イオンは生成AIを活用したおせちを販売。「未来のおせち」といったさまざまなキーワードを入力し、生成された画像を基に集めた食材で構成。青い包みのチョコレートや金粉をまぶした唐揚げなど、これまでにない彩りのおせちが出来上がった。味付けは人間が考えたという。
高島屋の「アデリアレトロおせち 和洋 三段重」(1万8360円)は、昭和レトロなデザインが特徴のガラス食器メーカーとコラボ。赤と白のかわいい花柄を重箱や風呂敷に配した。料理の内容は、だて巻きや黒豆といった定番のほか、「抹茶ガトーショコラ」「マロンケーキ」などスイーツづくしの一段も。「若い世代に楽しんでもらえる内容にした」(同社バイヤー)という。

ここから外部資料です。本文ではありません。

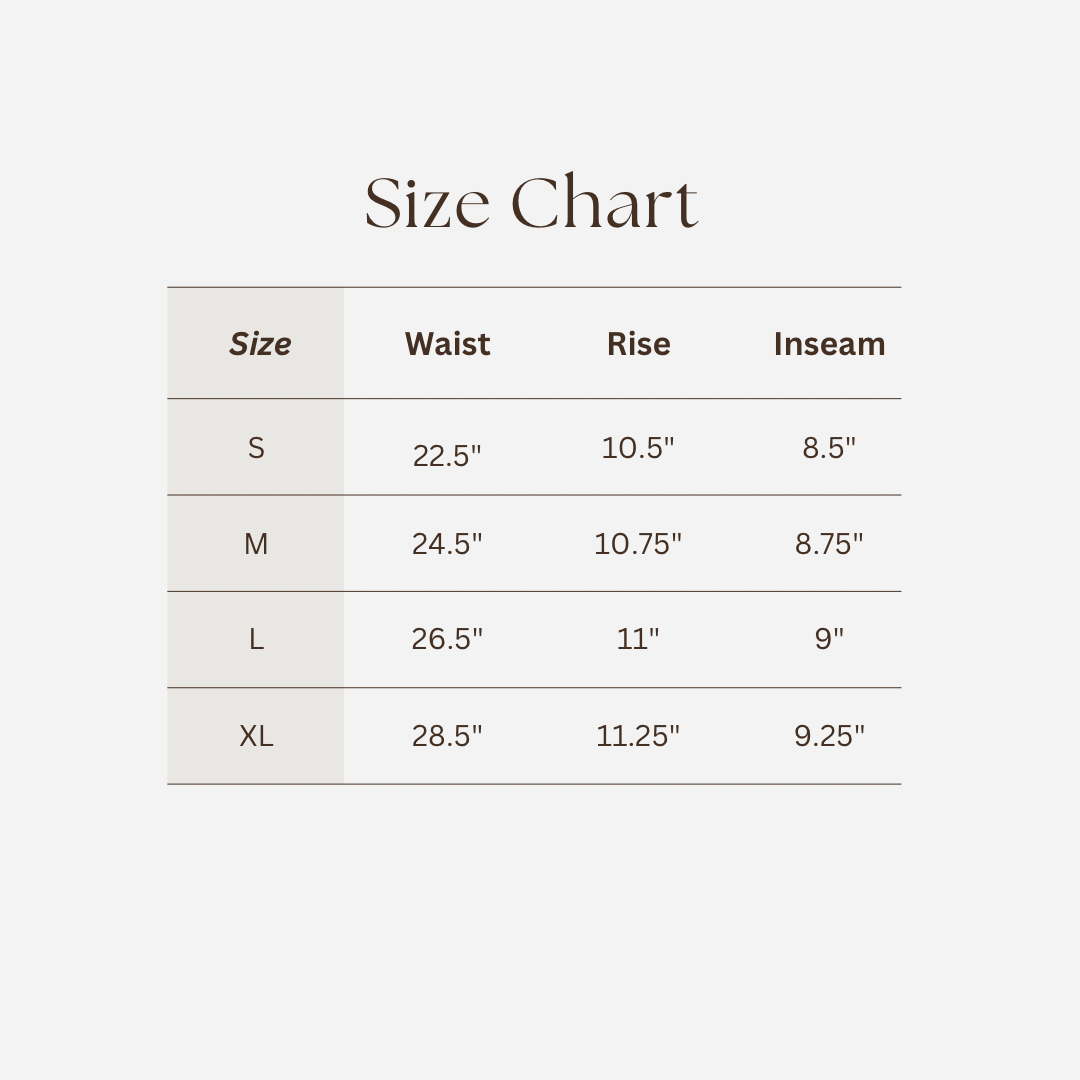The width and height of the screenshot is (1080, 1080).
Task: Select the 26.5" waist cell
Action: click(447, 640)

大丸松坂屋百貨店は、写真共有アプリ「インスタグラム」で70万人以上のフォロワーを持つ料理家「ぐっち夫婦」が監修したおせちを販売。SNSで影響力のあるインフルエンサーを通じて従来の顧客層より少し若い30~40代にアピールする。
コロナ禍で高級化が進んだおせちだが、物価高が続く中で節約志向にも対応する。松屋は食材を切り替えることで品質を保ちつつコストを抑制。そごう・西武は、10月末までの注文で一部商品の送料を無料にする「早割」を導入する。
調査会社の富士経済(東京)によると、重詰めおせちの販売額は21~23年は前年比で平均1割程度伸びていたが、24年は一転して1.5%減。25年も縮小する見通しで、各社ともコロナ禍後の市場の変化への対応を迫られている。